*** SOURCE INFORMATION Section Begins ***

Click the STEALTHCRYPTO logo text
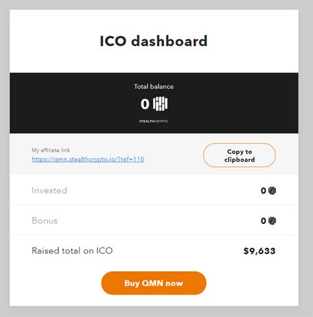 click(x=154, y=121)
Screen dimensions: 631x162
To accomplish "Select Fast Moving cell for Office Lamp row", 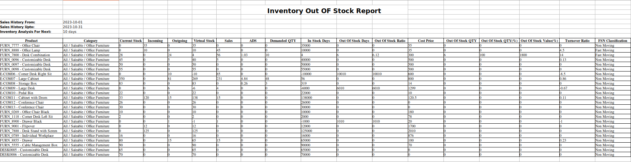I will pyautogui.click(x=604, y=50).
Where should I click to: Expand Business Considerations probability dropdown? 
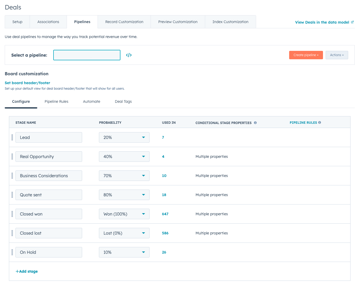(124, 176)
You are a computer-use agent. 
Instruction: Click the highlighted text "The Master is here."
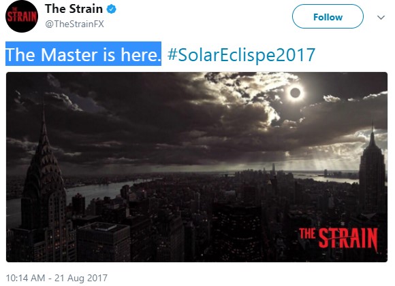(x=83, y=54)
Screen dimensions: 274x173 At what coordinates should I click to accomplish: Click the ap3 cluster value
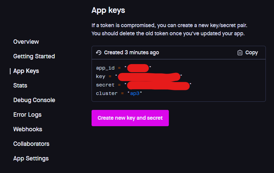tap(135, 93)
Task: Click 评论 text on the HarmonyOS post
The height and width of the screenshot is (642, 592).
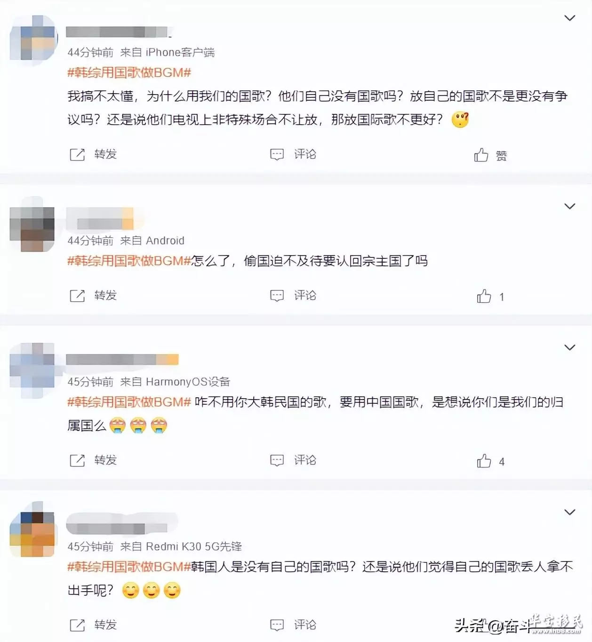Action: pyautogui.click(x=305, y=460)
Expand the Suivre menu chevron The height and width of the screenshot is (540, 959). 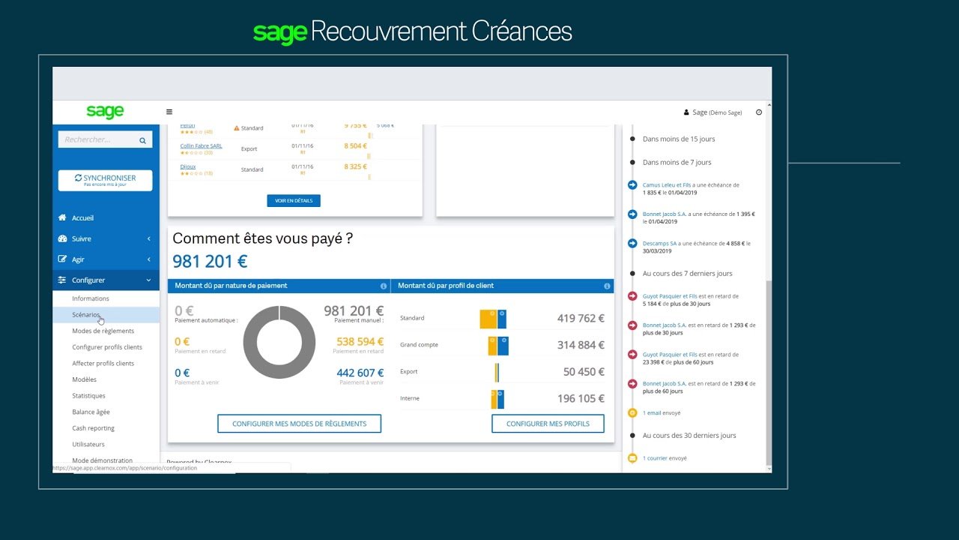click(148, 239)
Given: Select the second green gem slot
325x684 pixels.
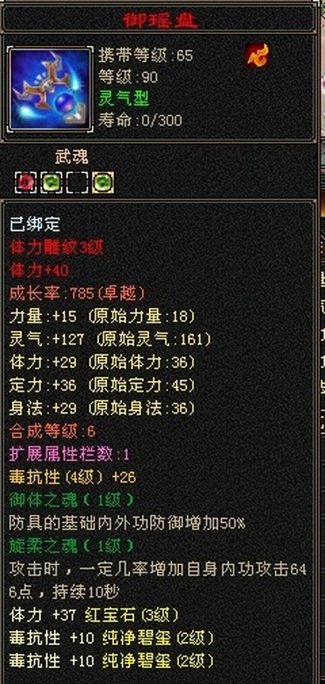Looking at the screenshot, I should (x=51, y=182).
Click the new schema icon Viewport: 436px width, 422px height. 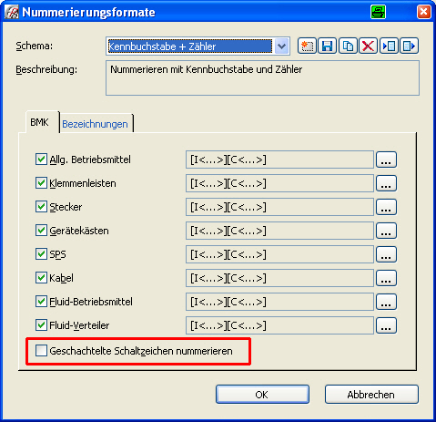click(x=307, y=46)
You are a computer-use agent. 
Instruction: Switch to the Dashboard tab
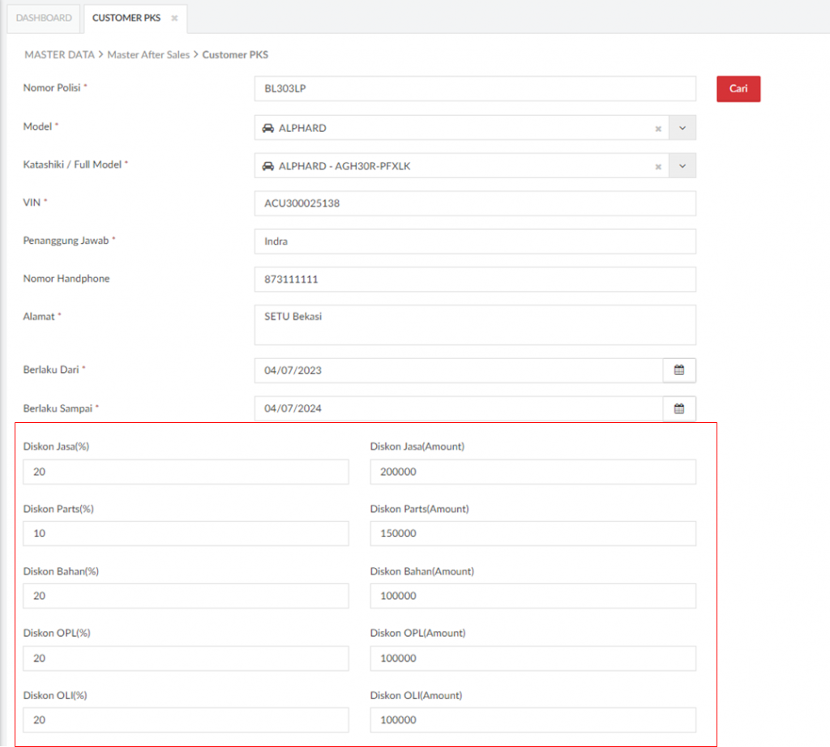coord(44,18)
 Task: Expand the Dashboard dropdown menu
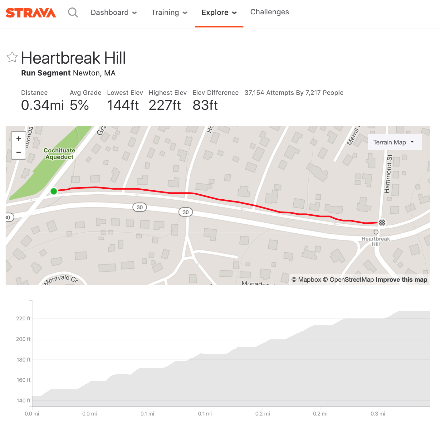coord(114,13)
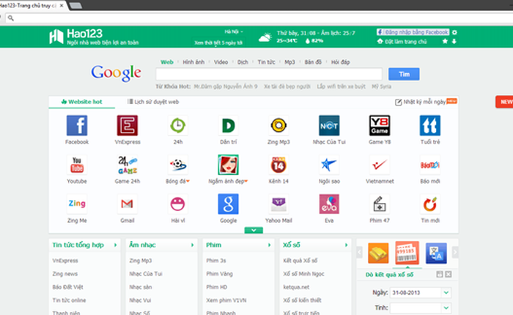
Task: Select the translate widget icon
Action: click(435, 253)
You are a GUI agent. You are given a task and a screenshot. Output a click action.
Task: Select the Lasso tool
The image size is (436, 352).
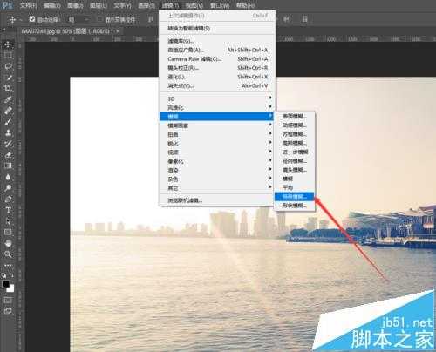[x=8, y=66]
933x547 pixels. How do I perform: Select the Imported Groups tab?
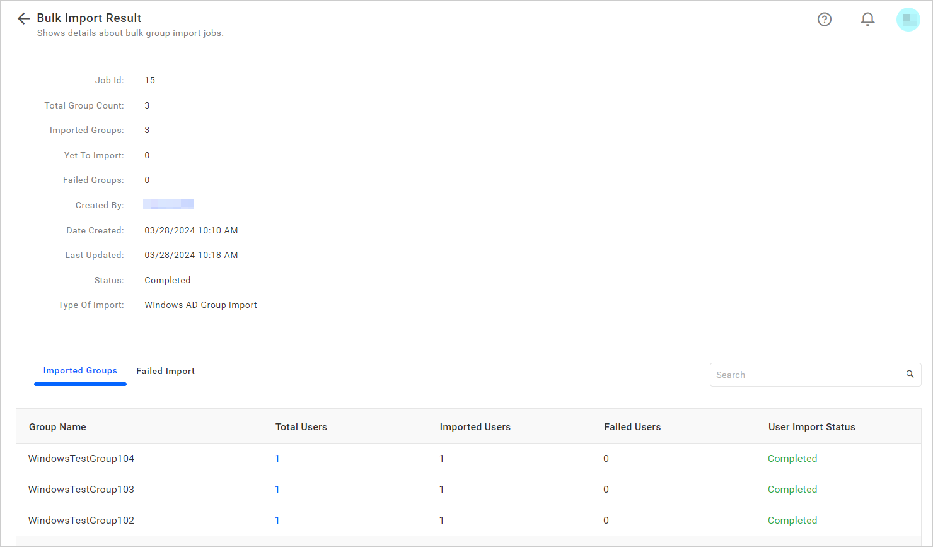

*** SOURCE INFORMATION Section Ends ***

• **AIM OF THE EXERCISE**
Repeat only the lines from the one with "Task: Select the Lasso tool" through the end of the data, both included and exactly as written. Pictures stay out of the copy.

• **EXPECTED ANSWER**
Task: Select the Lasso tool
The image size is (436, 352).
[x=8, y=66]
933x547 pixels. How do I perform: Select the Imported Groups tab?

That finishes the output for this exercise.